Sudanese leader Omar al-Bashir has left Nigeria, a diplomat at his
embassy said Tuesday, following demands from human rights activists for
the arrest of the man indicted for genocide and war crimes in Darfur.
Human
rights lawyers filed a suit in the Federal High Court on Monday to try
to compel Nigeria's government to arrest al-Bashir. And a civil rights
group urgently appealed to the International Criminal Court to refer the
government to the United Nations Security Council for allowing the
visit.
Presidential spokesman Reuben Abati told The Associated
Press that al-Bashir had come to attend the African Union summit, and
not at Nigeria's invitation. He said Nigeria's action in allowing him to
come was in line with instructions from the African Union, which has
told its 53 member states not to cooperate with the European-based court
that some accuse of targeting Africans.
The International
Criminal Court belatedly demanded that Nigeria "immediately arrest" the
fugitive. It noted that it could refer the Nigerian government to the
U.N. Security Council for failing to execute an order of the court, of
which it is a member.
A statement released Tuesday but dated
Monday recalled that the court has issued two arrest warrants for
al-Bashir, in 2009 and 2010, to stand trial for five counts of crimes
against humanity, two counts of war crimes and three counts of genocide
against the Fur, Masalit and Zagawa tribes in Darfur.
The U.S.
Embassy said Tuesday it regrets Nigeria's decision to welcome an
indicted criminal. Former colonizer Britain expressed its
"disappointment" on Monday.
Nigeria was forced in the past to hand
over an internationally wanted criminal — former Liberian President
Charles Taylor, the warlord who began that country's devastating civil
war in 1989.
In
2003, Taylor resigned under pressure and a promise from Nigeria's
government to give him a safe haven.
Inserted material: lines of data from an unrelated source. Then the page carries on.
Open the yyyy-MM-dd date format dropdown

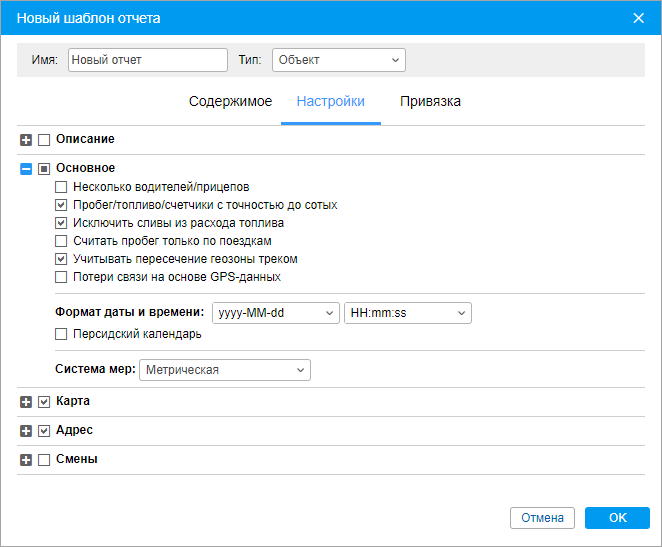(276, 313)
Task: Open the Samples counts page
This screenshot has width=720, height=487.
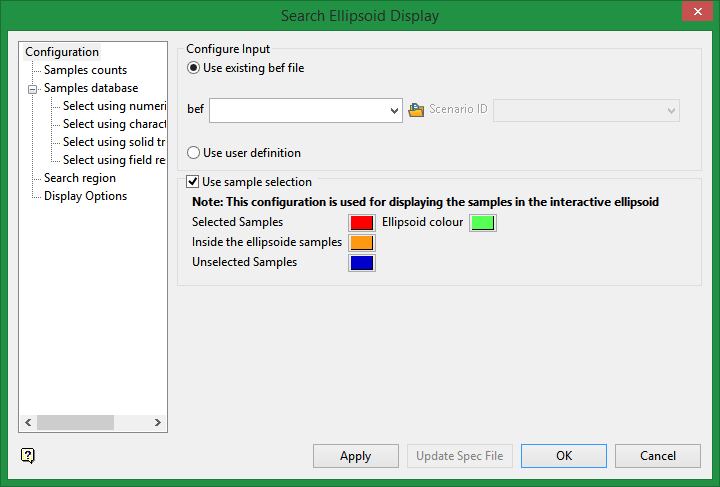Action: pos(85,70)
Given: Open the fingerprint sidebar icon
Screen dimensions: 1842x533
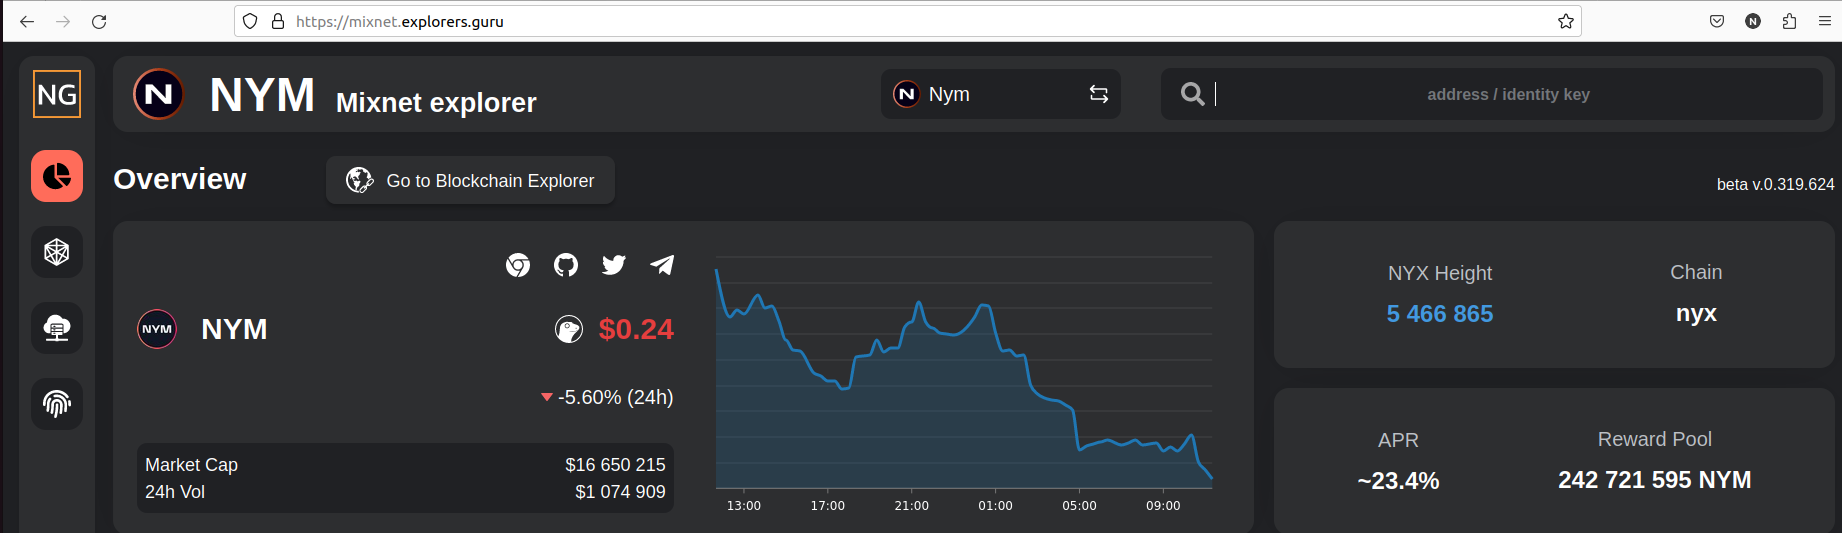Looking at the screenshot, I should (57, 404).
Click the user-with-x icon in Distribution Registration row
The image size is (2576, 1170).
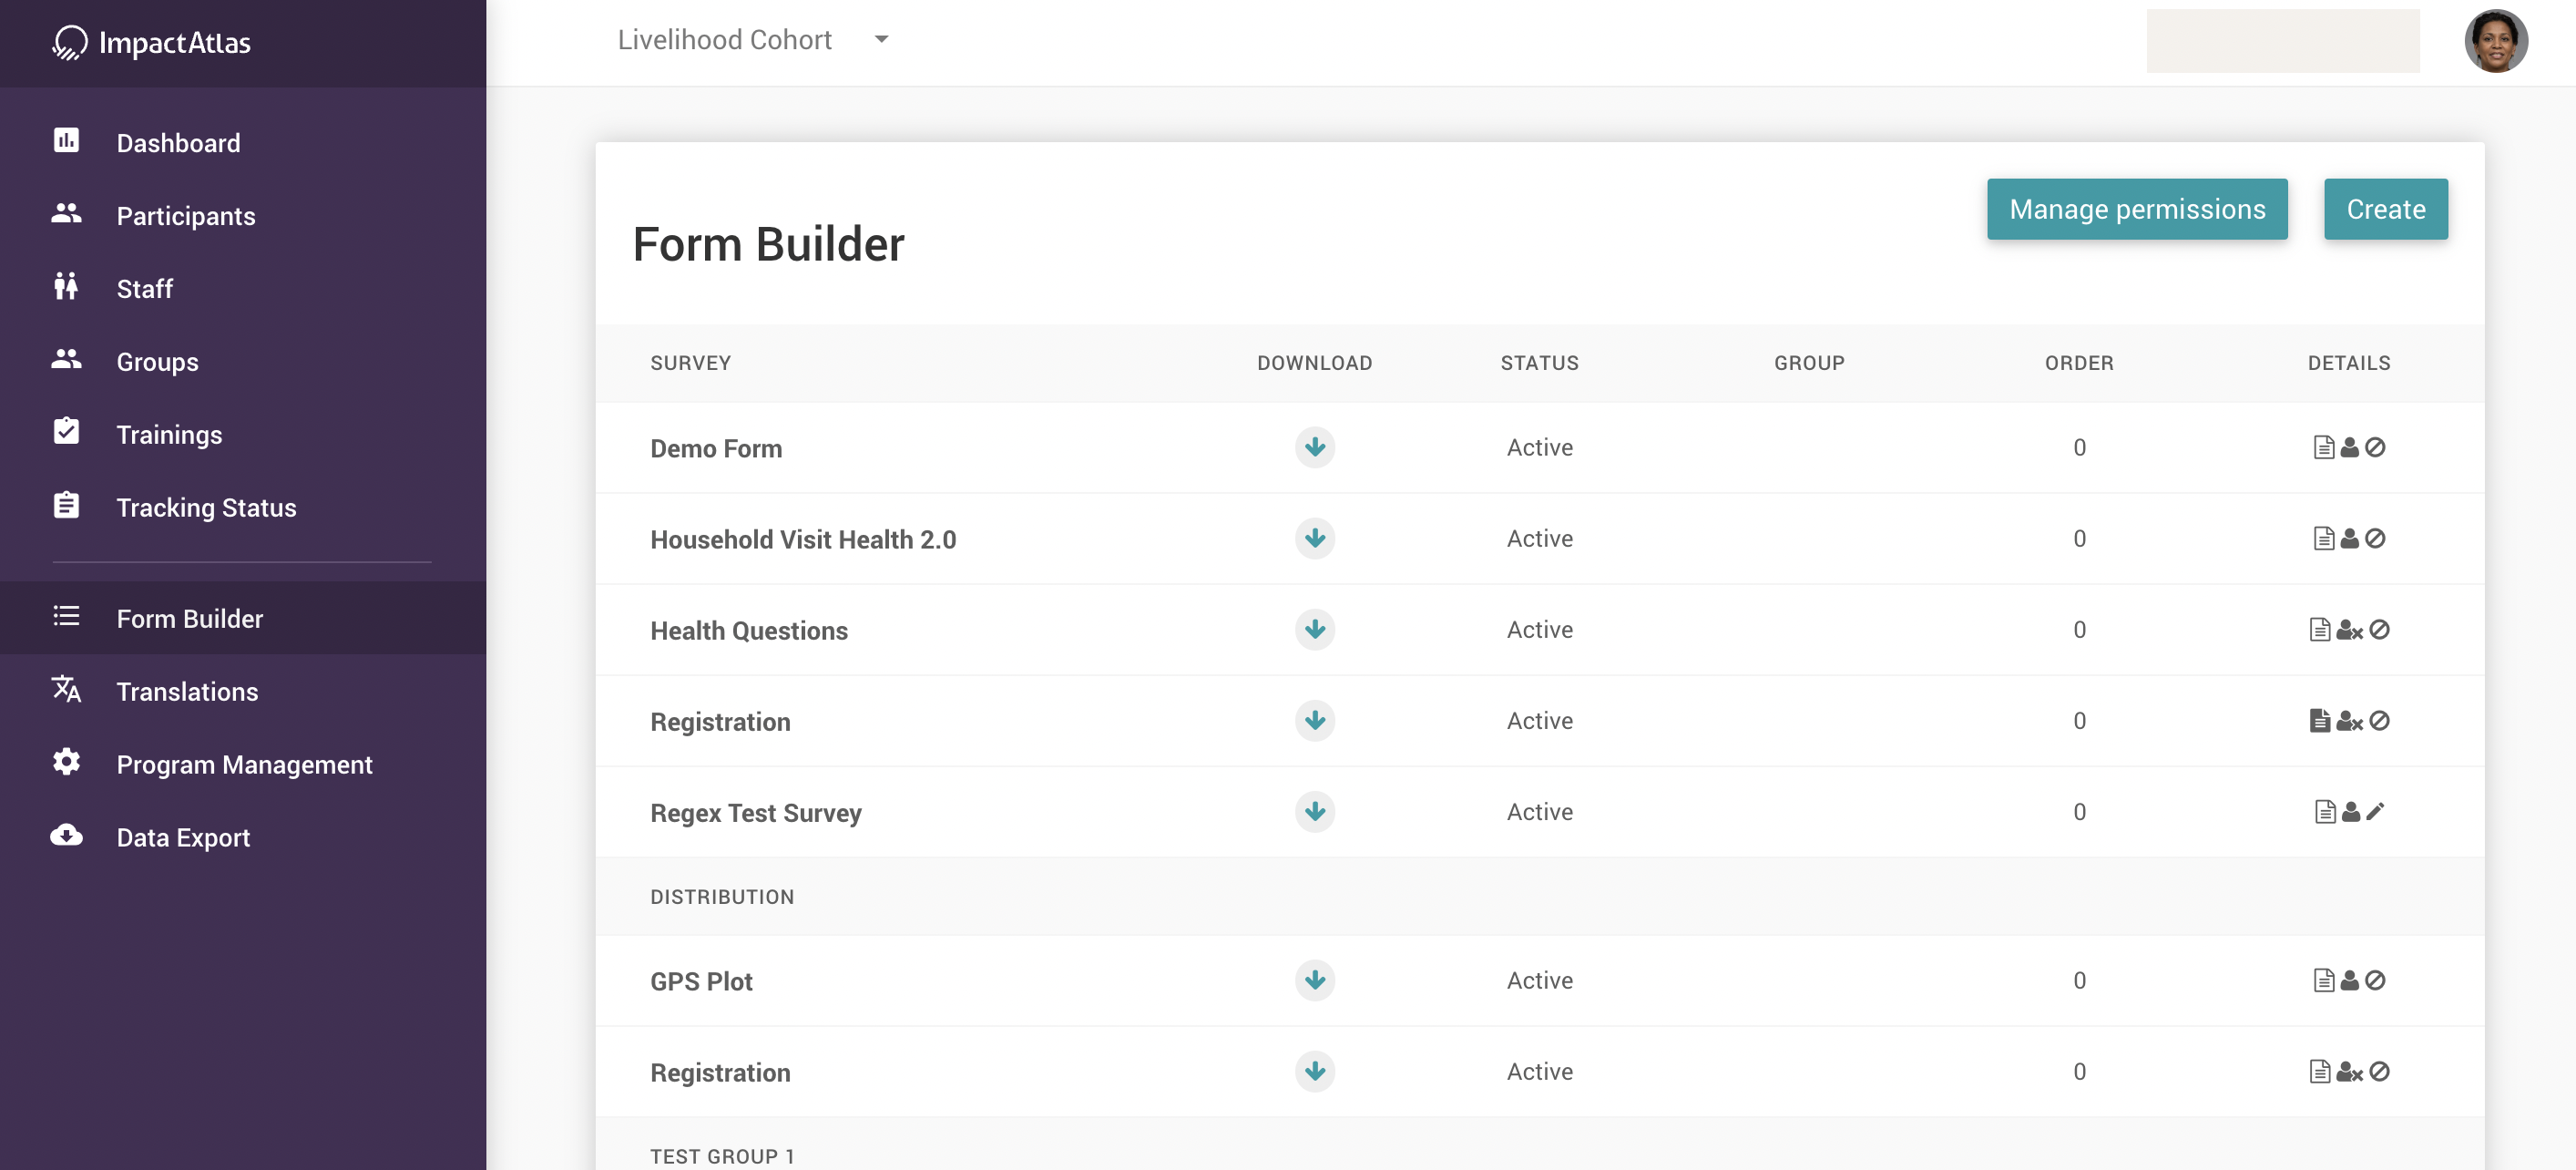[x=2349, y=1071]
When democratically elected leader
Ellen Johnson Sirleaf demanded his extradition in 2006, Nigeria came
under huge international pressure and was forced to go back on its word
and hand him over.
Taylor was in May sentenced to 50 years in
prison by the international Special Court for Sierra Leone at The Hague,
not for crimes committed in his own country but for his responsibility
for war crimes and crimes against humanity committed in neighboring
Sierra Leone.
A diplomat at the Sudanese embassy in Abuja, the
Nigerian capital, told The Associated Press that al-Bashir left at 3
p.m. Monday, less than 24 hours after he arrived and in the middle of a
two-day summit ending Tuesday. The diplomat, who refused to give his
name, said his hasty departure had nothing to do with the pressure for
his arrest.
Leaders from eight other African countries are attending the summit, including Kenya, which has shunned al-Bashir.
On
Tuesday, human rights activists continued with a planned protest. A few
dozen people gathered outside the government secretariat and planned to
march to the heavily guarded International Conference Center to picket
the summit, said human rights lawyer Chino Obiagwu, who heads the
Nigerian Coalition on the ICC.
South Africa, Malawi, Uganda,
Kenya, Zambia, and Central Africa Republic "have specifically made clear
Bashir will be arrested on their territory, seen to it that other
Sudanese officials visit instead of Bashir, relocated conferences or
otherwise avoided his visits," Obiagwu said.